Stored records:
━━━━━━━━

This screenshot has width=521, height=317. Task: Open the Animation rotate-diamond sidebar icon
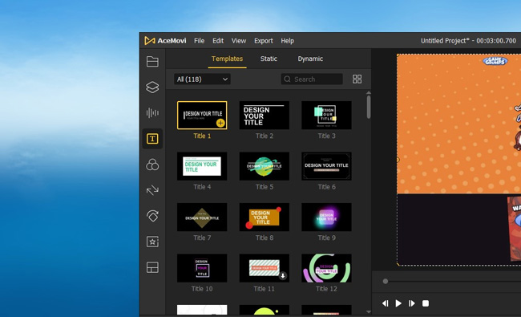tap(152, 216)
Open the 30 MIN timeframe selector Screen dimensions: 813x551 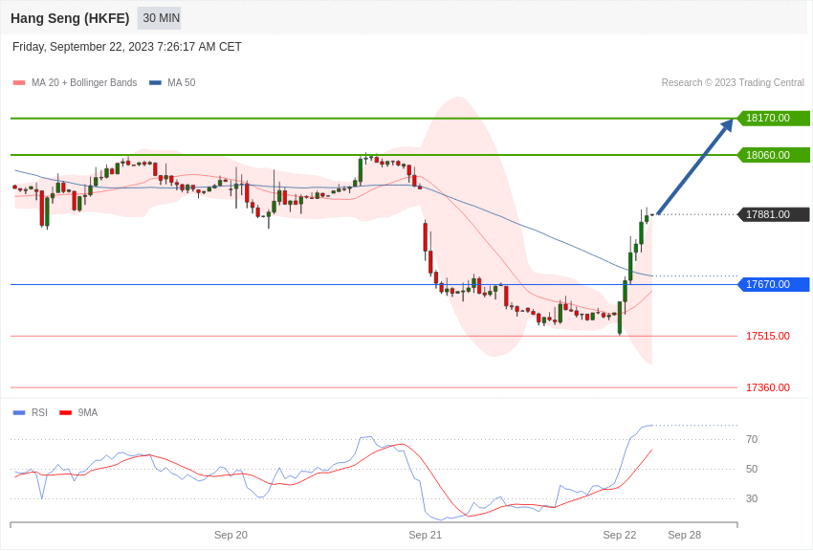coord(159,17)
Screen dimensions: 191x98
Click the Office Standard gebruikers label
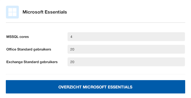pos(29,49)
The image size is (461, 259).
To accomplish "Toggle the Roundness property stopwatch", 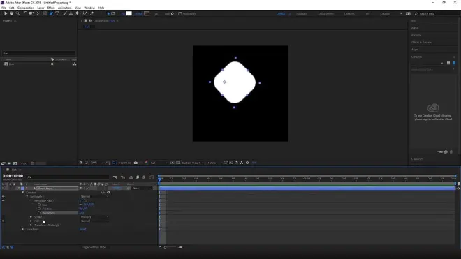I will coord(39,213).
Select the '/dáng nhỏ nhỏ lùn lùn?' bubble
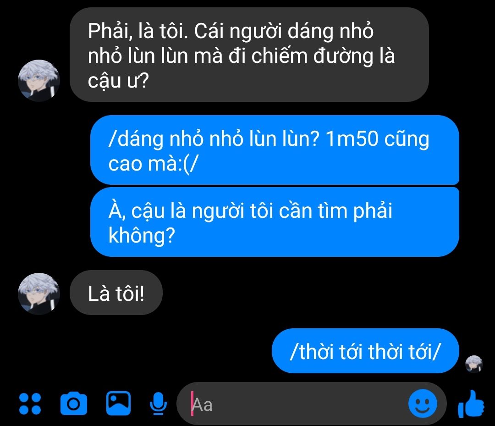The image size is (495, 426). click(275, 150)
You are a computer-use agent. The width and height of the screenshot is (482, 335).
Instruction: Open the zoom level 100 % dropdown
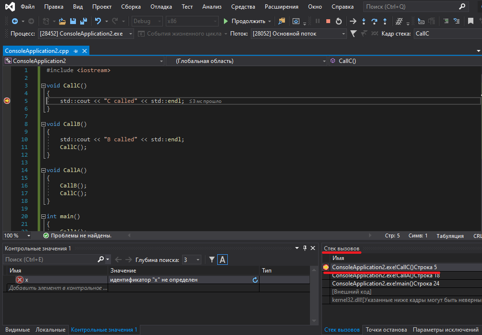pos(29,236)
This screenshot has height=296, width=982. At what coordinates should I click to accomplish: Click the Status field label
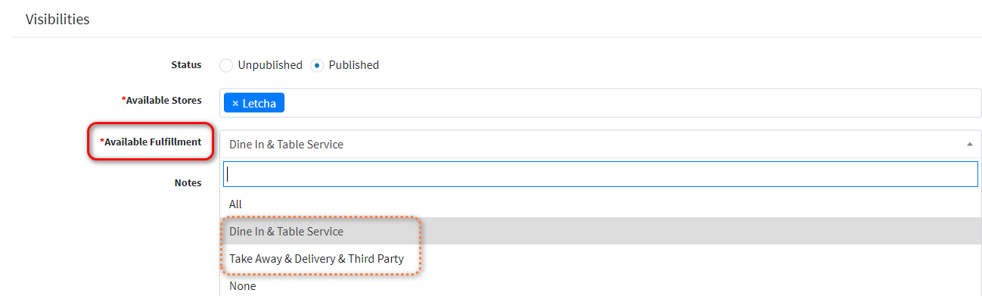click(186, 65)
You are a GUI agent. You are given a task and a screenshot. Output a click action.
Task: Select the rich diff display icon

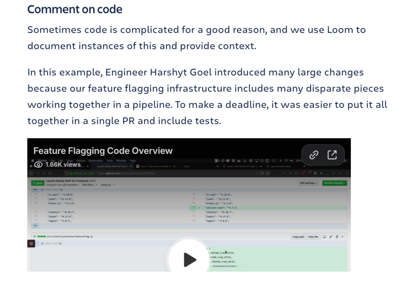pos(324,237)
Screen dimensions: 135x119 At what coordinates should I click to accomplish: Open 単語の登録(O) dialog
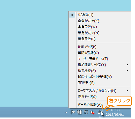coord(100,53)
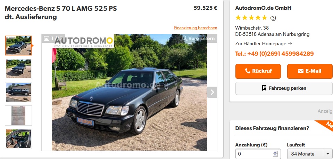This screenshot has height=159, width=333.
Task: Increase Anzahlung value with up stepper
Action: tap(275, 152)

━━━━━━━━

Pick out, from the lines above, every one that contains the string "agent".

You are a computer-use agent. The width and height of the screenshot is (482, 335).
You are a GUI agent. You are given a task and a screenshot. Output a click action.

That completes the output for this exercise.